• Records for this task:
-------

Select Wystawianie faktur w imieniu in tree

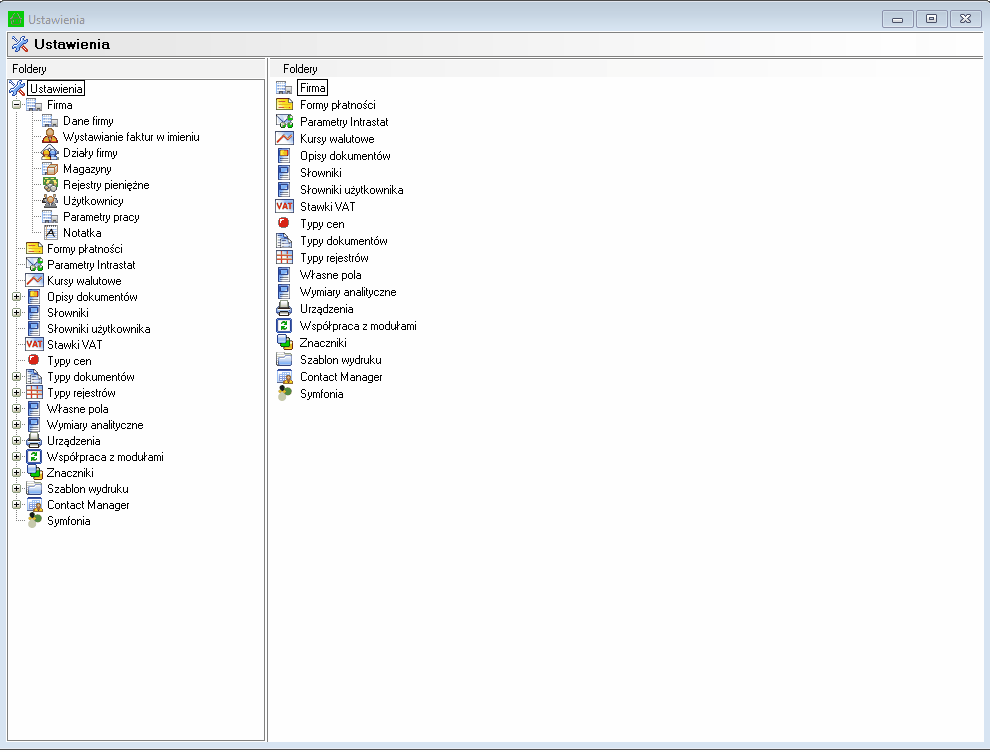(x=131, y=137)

-------

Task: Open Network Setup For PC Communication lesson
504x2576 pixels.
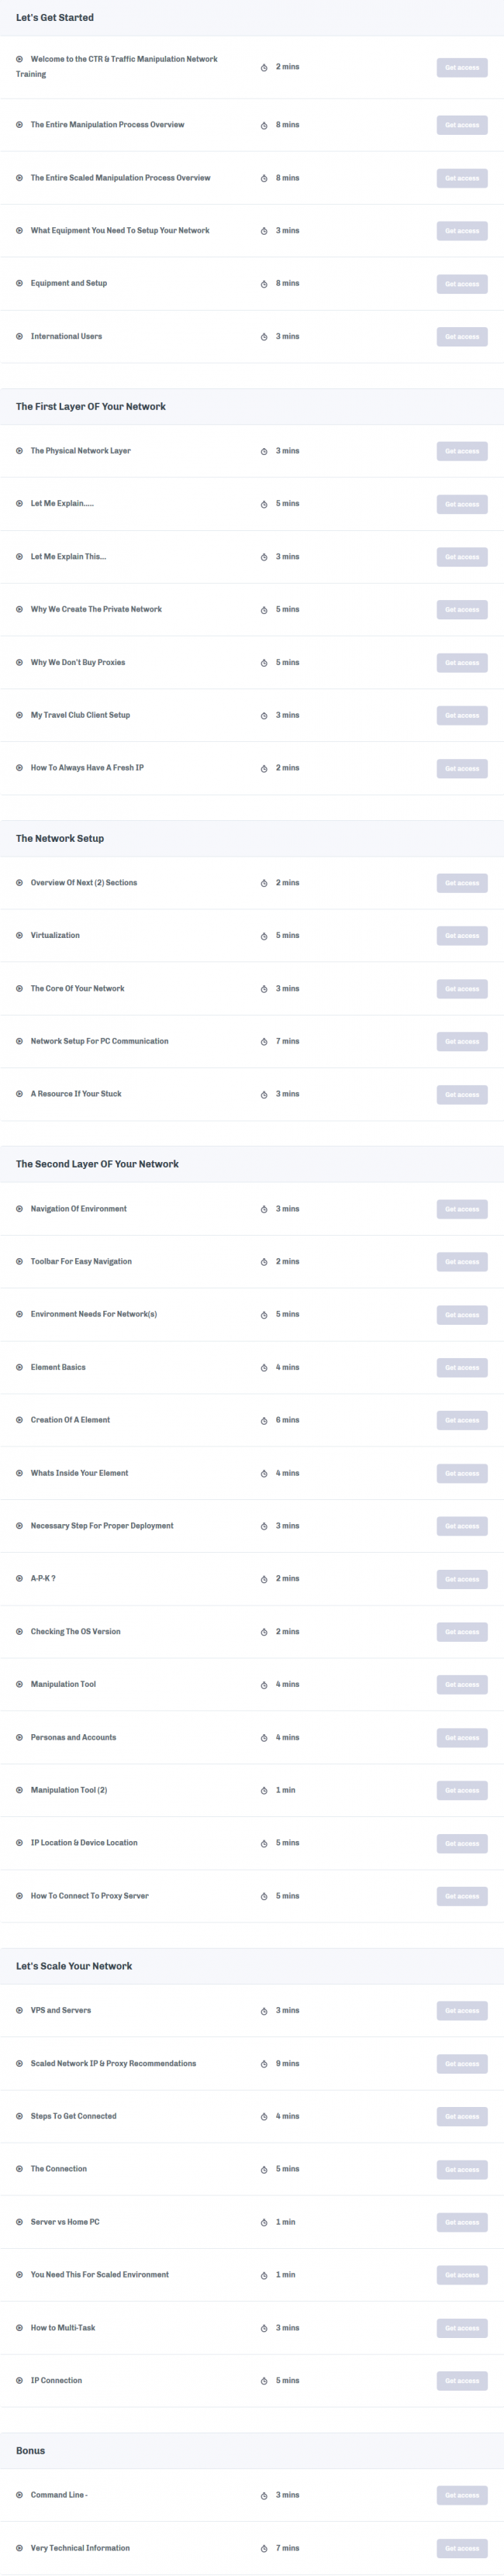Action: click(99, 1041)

-------

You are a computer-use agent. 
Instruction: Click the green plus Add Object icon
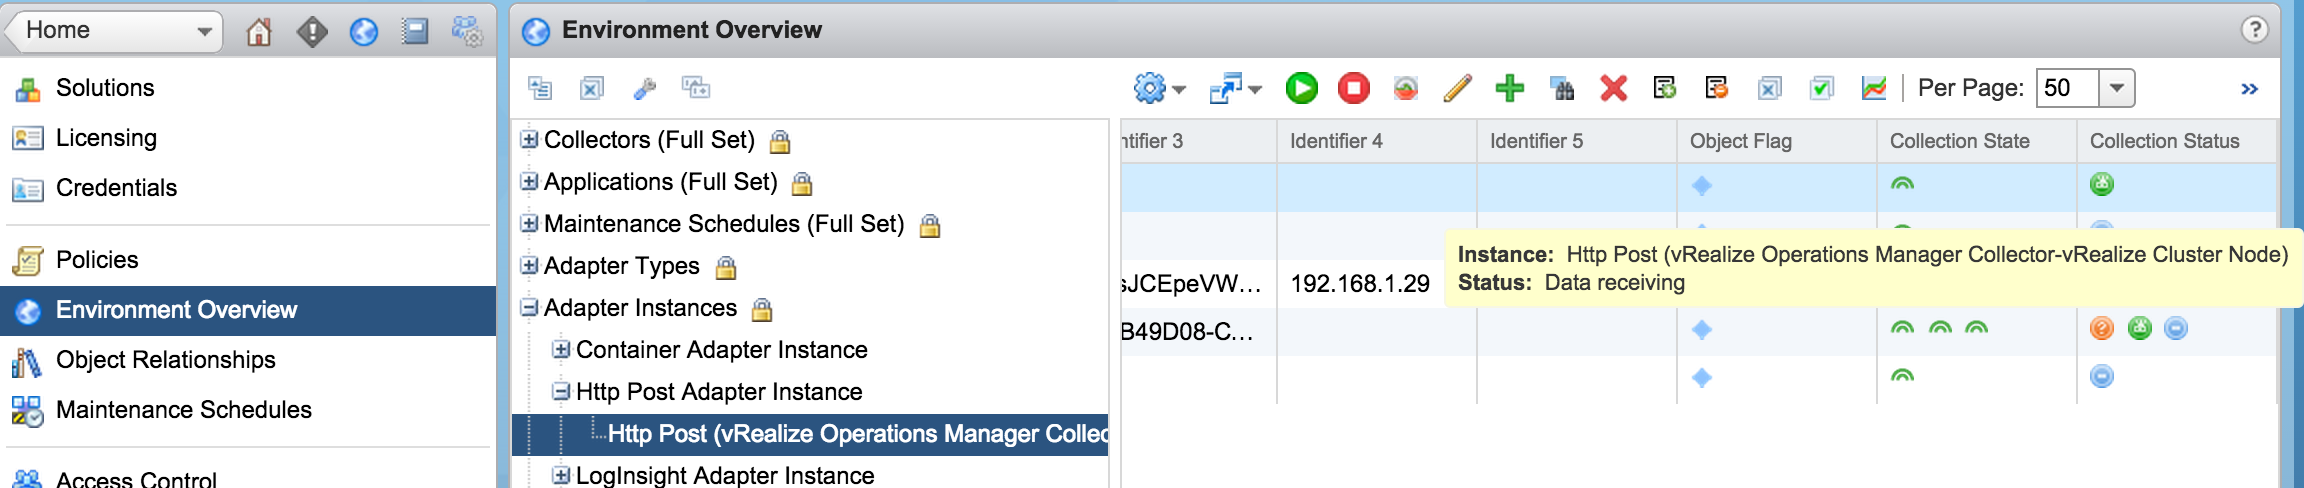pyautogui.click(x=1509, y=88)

-------

• Exercise objective:
Starting at the line that contains "You are a computer-use agent." and ending at the line that contains "pyautogui.click(x=1509, y=88)", write out those entries again with "green" swapped for "blue" and nothing else changed. Leave the pictures out.

• Task answer:
You are a computer-use agent. 
Instruction: Click the blue plus Add Object icon
pyautogui.click(x=1509, y=88)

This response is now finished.